**EXERCISE OBJECTIVE**
Of all the lines in the records below, copy only those that contain the string "experten".

Stored items from a collection
# # # # # # #

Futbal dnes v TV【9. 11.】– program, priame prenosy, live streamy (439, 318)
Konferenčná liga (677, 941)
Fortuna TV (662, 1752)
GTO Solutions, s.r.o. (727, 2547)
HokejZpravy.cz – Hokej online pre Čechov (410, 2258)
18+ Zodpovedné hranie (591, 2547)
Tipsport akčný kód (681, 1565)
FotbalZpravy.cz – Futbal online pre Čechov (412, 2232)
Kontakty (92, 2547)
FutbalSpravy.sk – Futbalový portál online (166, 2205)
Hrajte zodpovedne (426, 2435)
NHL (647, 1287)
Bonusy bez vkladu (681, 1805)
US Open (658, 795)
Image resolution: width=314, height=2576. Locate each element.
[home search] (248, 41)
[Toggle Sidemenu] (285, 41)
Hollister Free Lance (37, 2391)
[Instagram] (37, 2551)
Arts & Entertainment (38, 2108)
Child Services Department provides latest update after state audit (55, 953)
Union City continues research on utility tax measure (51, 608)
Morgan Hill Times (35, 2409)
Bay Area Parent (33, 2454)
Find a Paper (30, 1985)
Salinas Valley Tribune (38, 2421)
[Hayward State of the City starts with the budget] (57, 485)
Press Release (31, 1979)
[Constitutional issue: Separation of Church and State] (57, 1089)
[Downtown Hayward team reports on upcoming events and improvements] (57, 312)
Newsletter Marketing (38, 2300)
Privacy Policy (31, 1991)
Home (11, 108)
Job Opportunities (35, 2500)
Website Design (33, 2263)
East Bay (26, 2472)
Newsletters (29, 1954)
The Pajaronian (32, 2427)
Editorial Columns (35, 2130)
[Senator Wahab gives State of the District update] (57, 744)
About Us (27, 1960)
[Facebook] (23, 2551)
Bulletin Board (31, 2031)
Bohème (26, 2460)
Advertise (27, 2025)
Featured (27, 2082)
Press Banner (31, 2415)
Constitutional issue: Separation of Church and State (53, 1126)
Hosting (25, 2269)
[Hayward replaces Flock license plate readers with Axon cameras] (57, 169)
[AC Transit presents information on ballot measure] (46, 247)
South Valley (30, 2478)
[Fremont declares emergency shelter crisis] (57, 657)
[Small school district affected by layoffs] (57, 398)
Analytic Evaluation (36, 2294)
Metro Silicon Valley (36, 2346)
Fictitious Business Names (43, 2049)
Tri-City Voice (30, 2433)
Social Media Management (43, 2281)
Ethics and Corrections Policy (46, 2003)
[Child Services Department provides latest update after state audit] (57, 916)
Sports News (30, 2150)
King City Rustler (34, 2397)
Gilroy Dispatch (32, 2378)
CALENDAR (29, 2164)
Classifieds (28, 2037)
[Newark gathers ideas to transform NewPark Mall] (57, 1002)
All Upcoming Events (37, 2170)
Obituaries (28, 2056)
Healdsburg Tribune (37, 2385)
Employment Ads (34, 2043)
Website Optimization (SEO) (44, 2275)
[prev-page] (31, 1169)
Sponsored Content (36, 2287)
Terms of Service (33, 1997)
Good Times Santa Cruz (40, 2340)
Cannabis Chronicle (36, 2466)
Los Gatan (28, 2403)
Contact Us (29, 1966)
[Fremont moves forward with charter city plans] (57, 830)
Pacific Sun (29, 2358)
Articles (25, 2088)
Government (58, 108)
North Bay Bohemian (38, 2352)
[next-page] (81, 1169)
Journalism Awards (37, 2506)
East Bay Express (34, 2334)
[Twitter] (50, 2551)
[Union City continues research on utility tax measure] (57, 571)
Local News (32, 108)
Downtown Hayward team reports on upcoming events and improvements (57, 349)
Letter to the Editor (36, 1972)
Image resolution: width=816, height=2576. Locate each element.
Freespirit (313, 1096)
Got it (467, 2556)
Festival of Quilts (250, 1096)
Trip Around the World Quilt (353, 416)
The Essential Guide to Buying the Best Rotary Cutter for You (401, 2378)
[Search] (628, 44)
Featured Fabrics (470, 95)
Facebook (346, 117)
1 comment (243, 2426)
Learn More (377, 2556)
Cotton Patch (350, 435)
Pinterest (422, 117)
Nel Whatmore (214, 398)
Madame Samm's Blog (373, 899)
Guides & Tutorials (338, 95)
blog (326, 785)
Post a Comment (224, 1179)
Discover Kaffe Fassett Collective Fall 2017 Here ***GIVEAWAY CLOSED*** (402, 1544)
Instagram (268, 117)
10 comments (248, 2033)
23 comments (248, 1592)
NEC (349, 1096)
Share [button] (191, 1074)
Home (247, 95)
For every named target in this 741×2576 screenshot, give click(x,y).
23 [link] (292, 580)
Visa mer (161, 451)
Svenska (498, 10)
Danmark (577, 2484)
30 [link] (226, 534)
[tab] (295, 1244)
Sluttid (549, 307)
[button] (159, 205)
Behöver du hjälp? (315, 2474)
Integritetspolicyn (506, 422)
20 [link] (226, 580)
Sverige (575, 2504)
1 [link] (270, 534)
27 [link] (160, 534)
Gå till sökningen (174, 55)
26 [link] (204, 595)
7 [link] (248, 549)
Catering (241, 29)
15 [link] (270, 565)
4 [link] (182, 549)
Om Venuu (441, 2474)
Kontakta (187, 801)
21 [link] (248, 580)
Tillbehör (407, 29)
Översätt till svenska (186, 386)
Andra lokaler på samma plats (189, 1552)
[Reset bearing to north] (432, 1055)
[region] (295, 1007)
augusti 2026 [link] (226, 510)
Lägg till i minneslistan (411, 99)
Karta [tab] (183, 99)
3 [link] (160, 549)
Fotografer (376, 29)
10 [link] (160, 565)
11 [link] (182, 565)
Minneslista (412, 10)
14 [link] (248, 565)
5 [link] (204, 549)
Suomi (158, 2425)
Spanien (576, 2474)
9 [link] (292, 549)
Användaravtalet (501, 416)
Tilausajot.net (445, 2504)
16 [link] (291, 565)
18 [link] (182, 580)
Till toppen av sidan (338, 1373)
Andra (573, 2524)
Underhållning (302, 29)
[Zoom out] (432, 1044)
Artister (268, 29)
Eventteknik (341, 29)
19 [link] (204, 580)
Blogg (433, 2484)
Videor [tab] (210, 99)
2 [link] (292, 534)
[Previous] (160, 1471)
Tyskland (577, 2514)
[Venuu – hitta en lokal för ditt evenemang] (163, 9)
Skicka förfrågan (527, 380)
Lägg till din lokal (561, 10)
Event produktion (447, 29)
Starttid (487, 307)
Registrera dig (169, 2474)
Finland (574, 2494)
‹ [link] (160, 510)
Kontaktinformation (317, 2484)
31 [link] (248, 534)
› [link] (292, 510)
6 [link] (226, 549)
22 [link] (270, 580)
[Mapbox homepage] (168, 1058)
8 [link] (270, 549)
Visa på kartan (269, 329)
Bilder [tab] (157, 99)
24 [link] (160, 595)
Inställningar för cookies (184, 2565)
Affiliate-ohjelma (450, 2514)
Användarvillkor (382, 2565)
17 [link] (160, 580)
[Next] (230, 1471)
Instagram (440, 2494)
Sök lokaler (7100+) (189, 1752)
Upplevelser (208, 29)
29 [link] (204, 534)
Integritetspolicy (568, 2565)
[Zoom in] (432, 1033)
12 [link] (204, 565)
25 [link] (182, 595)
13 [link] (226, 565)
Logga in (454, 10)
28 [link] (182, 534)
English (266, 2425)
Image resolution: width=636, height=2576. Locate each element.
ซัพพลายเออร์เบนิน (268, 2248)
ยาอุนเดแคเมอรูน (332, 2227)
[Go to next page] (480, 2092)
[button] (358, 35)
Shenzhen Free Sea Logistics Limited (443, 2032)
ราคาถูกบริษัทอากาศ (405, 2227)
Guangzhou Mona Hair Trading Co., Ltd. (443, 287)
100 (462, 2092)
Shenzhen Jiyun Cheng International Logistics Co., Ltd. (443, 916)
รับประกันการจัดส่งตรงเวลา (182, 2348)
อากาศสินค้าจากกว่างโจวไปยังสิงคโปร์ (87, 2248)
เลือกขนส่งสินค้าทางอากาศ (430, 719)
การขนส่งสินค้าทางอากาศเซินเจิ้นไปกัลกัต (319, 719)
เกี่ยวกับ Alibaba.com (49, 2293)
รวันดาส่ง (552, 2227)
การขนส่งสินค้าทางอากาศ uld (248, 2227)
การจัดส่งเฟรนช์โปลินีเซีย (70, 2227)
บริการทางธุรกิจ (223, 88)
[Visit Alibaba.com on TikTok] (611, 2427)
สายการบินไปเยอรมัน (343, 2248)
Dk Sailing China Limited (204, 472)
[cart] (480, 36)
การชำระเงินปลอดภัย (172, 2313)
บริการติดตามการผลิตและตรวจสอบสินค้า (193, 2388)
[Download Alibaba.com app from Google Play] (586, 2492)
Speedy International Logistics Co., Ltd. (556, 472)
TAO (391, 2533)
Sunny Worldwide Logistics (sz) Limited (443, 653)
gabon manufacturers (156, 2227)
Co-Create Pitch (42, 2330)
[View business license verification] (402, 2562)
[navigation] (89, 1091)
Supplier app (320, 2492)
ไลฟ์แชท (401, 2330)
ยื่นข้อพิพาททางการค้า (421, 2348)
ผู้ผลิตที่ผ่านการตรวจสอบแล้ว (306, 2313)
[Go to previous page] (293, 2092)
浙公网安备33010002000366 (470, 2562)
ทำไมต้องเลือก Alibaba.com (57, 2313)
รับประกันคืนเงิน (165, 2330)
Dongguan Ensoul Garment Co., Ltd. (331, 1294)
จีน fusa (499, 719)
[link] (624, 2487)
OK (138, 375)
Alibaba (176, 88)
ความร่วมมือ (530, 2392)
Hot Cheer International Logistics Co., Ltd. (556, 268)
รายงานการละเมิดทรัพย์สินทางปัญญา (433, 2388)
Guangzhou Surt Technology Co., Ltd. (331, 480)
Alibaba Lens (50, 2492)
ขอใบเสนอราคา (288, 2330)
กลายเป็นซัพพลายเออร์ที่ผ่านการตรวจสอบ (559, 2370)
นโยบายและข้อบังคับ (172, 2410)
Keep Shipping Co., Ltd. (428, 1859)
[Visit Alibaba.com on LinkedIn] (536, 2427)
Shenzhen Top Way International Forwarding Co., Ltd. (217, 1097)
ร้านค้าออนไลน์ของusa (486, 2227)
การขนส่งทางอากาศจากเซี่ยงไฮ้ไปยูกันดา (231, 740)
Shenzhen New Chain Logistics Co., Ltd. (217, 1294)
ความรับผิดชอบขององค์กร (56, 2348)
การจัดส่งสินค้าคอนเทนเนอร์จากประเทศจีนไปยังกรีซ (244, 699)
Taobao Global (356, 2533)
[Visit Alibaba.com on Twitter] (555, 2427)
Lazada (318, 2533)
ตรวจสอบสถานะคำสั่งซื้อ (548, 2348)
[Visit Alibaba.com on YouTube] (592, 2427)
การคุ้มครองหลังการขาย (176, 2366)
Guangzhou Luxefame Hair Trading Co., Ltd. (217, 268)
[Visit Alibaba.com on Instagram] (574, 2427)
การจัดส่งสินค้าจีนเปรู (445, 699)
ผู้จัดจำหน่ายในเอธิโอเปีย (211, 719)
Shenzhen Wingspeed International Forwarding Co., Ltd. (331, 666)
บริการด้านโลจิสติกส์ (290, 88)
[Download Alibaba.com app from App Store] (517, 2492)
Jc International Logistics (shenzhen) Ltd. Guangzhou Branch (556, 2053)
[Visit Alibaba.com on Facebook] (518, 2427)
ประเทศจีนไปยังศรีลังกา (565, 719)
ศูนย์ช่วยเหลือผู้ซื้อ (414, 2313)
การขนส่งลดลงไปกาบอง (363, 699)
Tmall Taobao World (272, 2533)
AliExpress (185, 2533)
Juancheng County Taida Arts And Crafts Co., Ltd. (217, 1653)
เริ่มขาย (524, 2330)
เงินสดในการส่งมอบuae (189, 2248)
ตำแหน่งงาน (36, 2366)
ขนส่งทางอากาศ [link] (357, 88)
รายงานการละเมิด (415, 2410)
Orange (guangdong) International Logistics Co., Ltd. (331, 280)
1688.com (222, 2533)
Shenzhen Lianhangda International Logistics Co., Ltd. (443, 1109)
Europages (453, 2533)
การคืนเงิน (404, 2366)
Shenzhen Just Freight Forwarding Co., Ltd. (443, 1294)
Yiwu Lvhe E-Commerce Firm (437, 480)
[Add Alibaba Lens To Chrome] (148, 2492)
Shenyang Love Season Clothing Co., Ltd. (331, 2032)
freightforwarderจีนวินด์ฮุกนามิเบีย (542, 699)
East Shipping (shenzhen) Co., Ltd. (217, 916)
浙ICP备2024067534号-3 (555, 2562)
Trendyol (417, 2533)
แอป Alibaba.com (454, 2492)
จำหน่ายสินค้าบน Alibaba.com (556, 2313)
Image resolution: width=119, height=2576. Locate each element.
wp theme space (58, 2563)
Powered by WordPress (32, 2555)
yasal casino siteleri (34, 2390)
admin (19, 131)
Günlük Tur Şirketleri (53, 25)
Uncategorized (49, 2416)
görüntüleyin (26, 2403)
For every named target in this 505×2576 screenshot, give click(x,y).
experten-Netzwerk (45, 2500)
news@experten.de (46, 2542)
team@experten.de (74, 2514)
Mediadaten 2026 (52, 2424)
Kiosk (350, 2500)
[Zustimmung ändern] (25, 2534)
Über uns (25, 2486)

# # # # # # #

**RESULT**
experten-Netzwerk (45, 2500)
news@experten.de (46, 2542)
team@experten.de (74, 2514)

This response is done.